Data Mining Applications in Master Health Checkup: A Statistical Exploration

DOI : 10.17577/IJERTV2IS2071

Download Full-Text PDF Cite this Publication

Text Only Version

Data Mining Applications in Master Health Checkup: A Statistical Exploration

G. Manimannan* S. Hari** and G. Vijaythiraviyam**

* Assistant Professor

** Senior Post Graduate Student

Department of Statistics, Madras Christian College, Tambaram, Chennai.

Abstract

Data mining has been used exhaustively and widely by many organizations. In healthcare, data mining is becoming more and more popular, if not increasingly essential. Data mining applications can significantly benefit all parties involved in the healthcare industry. The huge amounts of data generated by healthcare transactions are too complex and voluminous to be processed and analyzed by traditional methods. Data mining provides the methodology and technology to transform these mounds of data into useful information for decision making.

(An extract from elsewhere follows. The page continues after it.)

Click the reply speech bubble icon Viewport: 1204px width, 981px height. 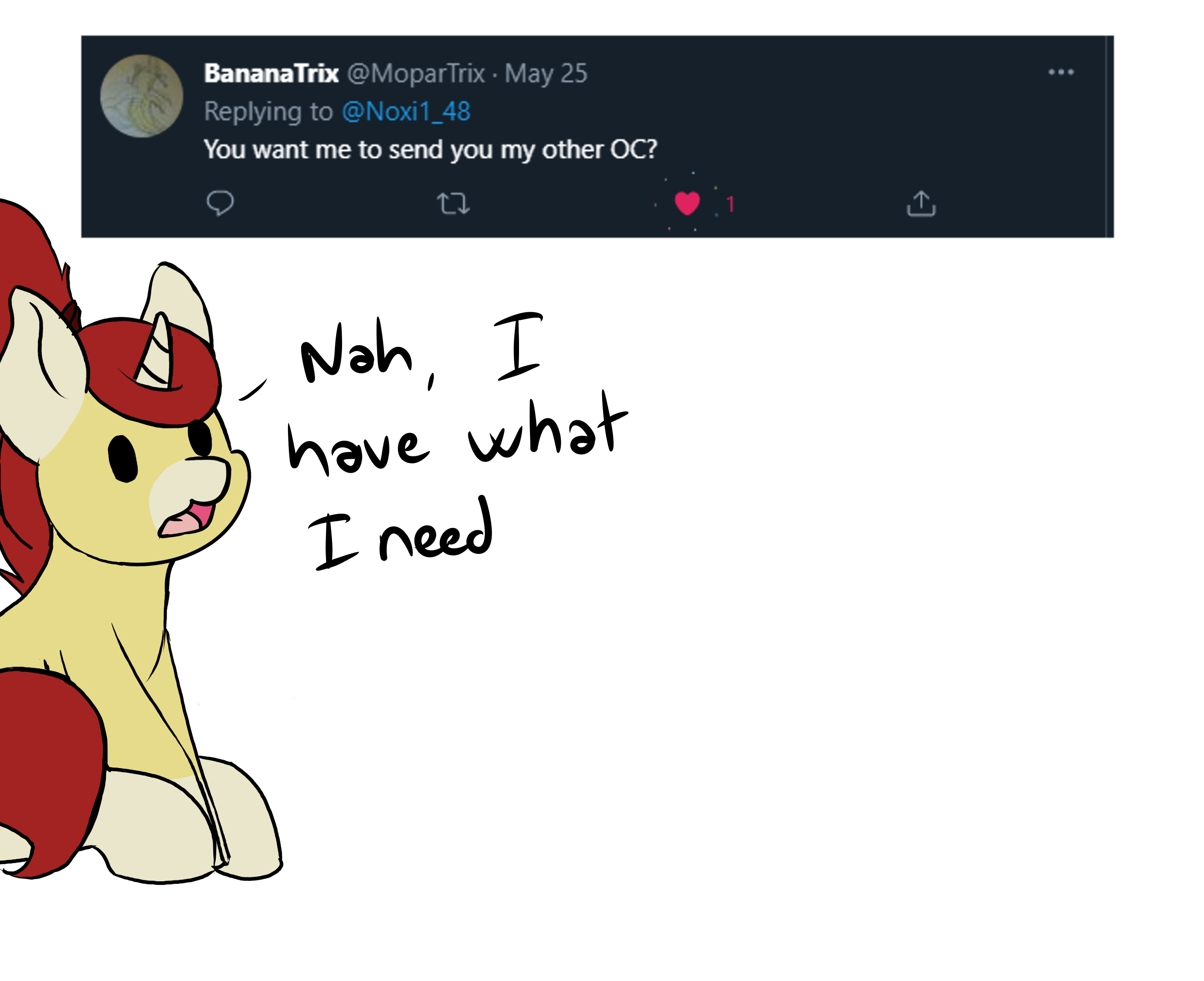click(x=220, y=203)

This study explores data mining applications in healthcare. In particular, this area was chosen as a model to study Master Health Checkup (MHC). The data were collected from secondary source containing 295 patients in St. Johns Hospital, Bangalore. The case sheet deals with socio demographic characteristic, Blood Pressure, Fat, Liver and diabetic related parameters.

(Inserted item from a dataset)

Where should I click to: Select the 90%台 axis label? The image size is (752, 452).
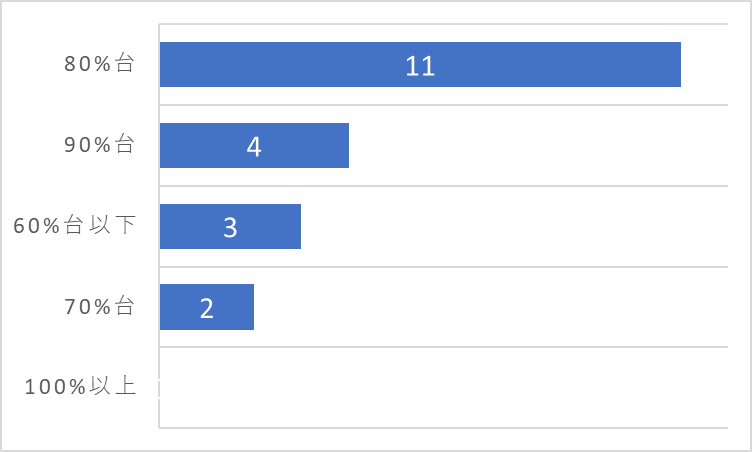tap(99, 144)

The salient feature of this study is the application of Factor Analysis, K-means clustering and Multivariate Discriminant Analysis (MDA) as data mining tools to develop the hidden structure present in the data. The scores from extracted factors are used to find initial groups by K-means clustering algorithm. A few outlier health care profiles, which could not be classified to any of the larger groups, are discarded as some of the parameters possessed higher values. Finally, DA is applied and the groups are identified as MHC patients belonging to O-Class (Obesity), N-Class (Normal) and UW-Class (Under Weight) in that order. The results of the study indicate that DA classification maps can be a feasible tool for the health care analysis of large amounts of master health checkup data.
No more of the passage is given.